Saweetie did a freestyle of the song titled "Icy Grl". The song was released on her SoundCloud in the summer of 2017 and later released a music video for it in October of the same year. The visual, which went viral on the Internet, would go on to accrue 104 million views on YouTube as of August 2020.

In 2025, producer SIDEPIECE released the house track "Lick," which sampled "My Neck, My Back (Lick It)."

==Usage in media==
In 2015, American pop singer Miley Cyrus performed a cover of the song at the Adult Swim's New York City upfront party.

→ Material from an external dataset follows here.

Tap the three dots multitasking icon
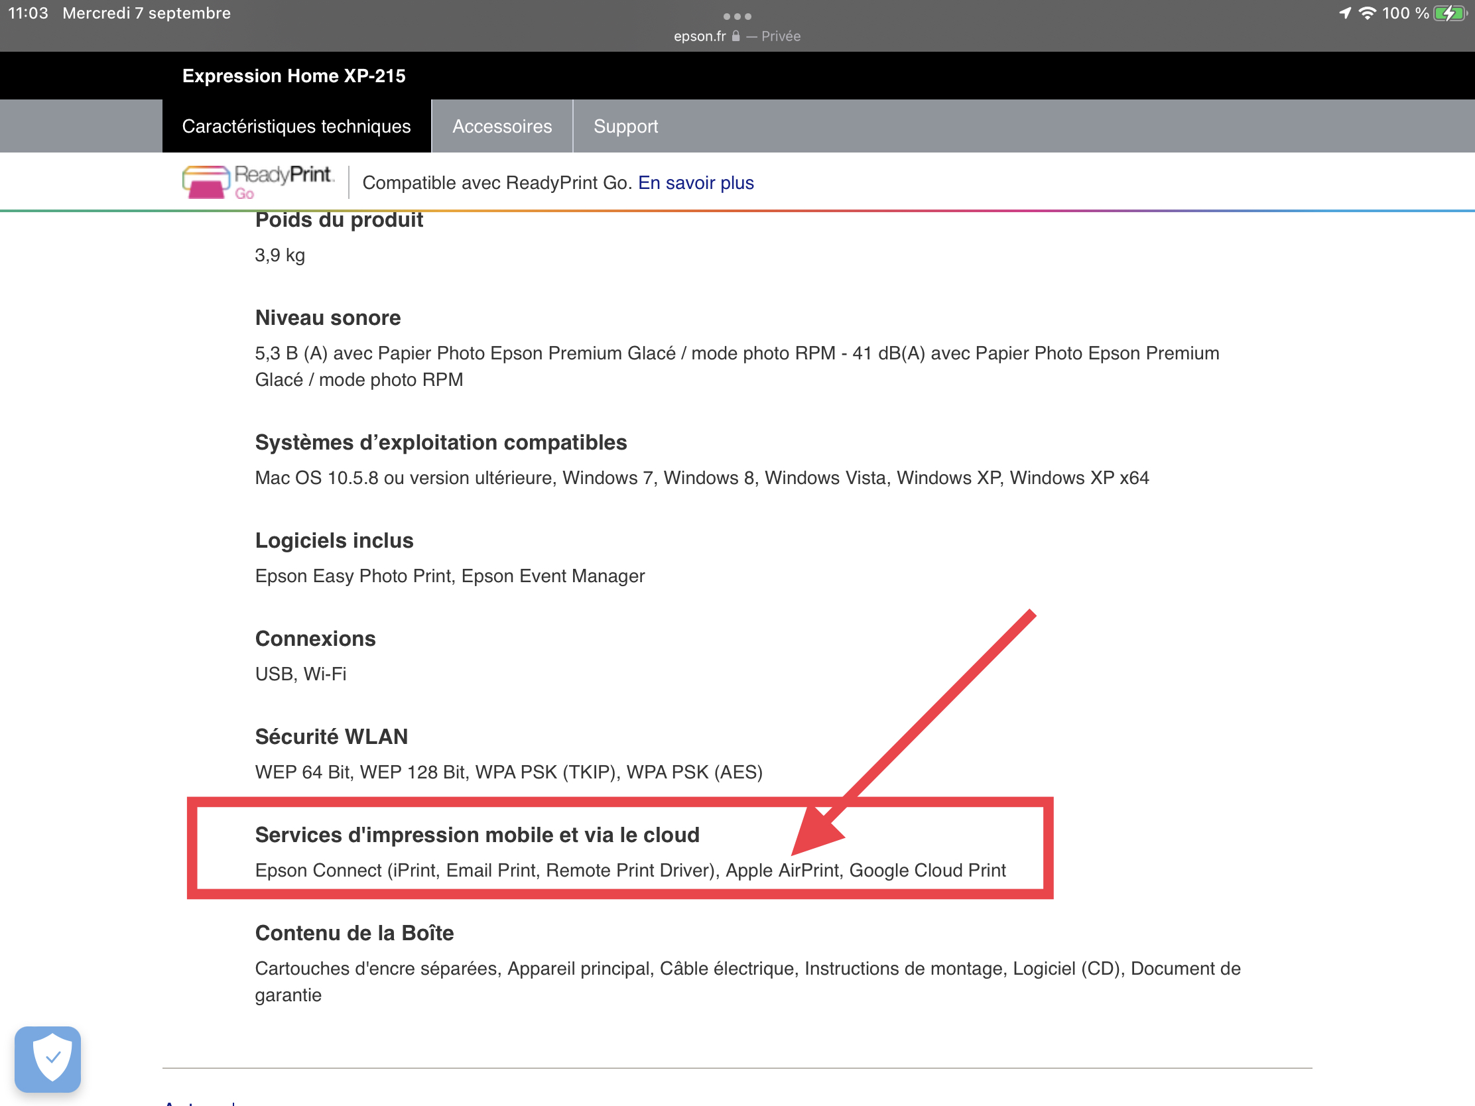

The performance later caught the attention of Khia herself, who praised the singer-songwriter for performing the song.

American singer-songwriter Elle King covered the song in a country-like style.

The song is featured prominently and sampled in the Girl Talk song "Non-Stop Party Now" off the album Unstoppable.

Richard Cheese and Lounge Against the Machine did a lounge/swing styled cover of the song on their 2010 album OK Bartender.

In 2024, a modified version of the song was used in a commercial for Dove Whole Body Deodorant. Several women are dancing to the song and demonstrating areas where the deodorant can be used.

==Track listings==
- UK CD 1
1. "My Neck, My Back (Lick It)" (Clean Radio Edit) – 3:20
2. "My Neck, My Back (Lick It)" (Kardinal Beats Clean Radio Edit) – 3:02

- UK CD 2
3. "My Neck, My Back (Lick It)" (Clean Radio Edit) – 3:20
4. "My Neck, My Back (Lick It)" (Kardinal Beats Clean Radio Edit) – 3:02
5. "My Neck, My Back (Lick It)" (Tom Neville X-Rated Mix) – 7:22
6. "My Neck, My Back (Lick It)" (FNP Remix) – 6:52
7. "My Neck, My Back (Lick It)" (Kardinal Beats Dirty Club Mix) – 3:24
8. "My Neck, My Back (Lick It)" (Street/Club Version) – 3:43
9. "My Neck, My Back (Lick It)" (Video)

- UK 12-inch single
A1. "My Neck, My Back (Lick It)" (Kardinal Beats Dirty Club Mix) – 3:24
A2. "My Neck, My Back (Lick It)" (Friday Night Posse Remix) – 6:52
B1. "My Neck, My Back (Lick It)" (Street/Club Version) – 3:43
B2. "My Neck, My Back (Lick It)" (Tom Neville X-Rated Mix) – 7:22

==Charts==

===Weekly charts===

| Chart (2002–2004) | Peak position |
|---|---|
| Australia (ARIA) | 12 |
| Australian Urban (ARIA) | 7 |
| Belgium (Ultratip Bubbling Under Flanders) | 4 |
| Canada (Nielsen SoundScan) | 30 |
| Europe (European Hot 100 Singles) | 10 |
| Germany (GfK) | 29 |
| Greece (IFPI) | 10 |
| Ireland (IRMA) | 20 |
| Netherlands (Dutch Top 40) | 40 |
| Netherlands (Single Top 100) | 28 |
| Scottish Singles Sales (Official Charts) | 8 |
| UK Singles (Official Charts) | 4 |
| UK Dance (Official Charts) | 2 |
| US Billboard Hot 100 | 42 |
| US Hot R&B/Hip-Hop Songs (Billboard) | 20 |
| US Hot Rap Songs (Billboard) | 12 |
| US Pop Airplay (Billboard) | 36 |
| US Rhythmic Airplay (Billboard) | 14 |

===Year-end charts===

| Chart (2002) | Position |
|---|---|
| Australia (ARIA) | 79 |
| US Hot R&B/Hip-Hop Songs (Billboard) | 99 |

| Chart (2003) | Position |
|---|---|
| Australia (ARIA) | 58 |

| Chart (2004) | Position |
|---|---|
| UK Singles (Official Charts Company) | 41 |

==Certifications==

| Region | Certification | Certified units/sales |
| Australia (ARIA) | Gold | 35,000^{^} |
| New Zealand (RMNZ) | Gold | 15,000^{‡} |
| United Kingdom (BPI) | Silver | 200,000^{‡} |
^{^} Shipments figures based on certification alone. ^{‡} Sales+streaming figures based on certification alone.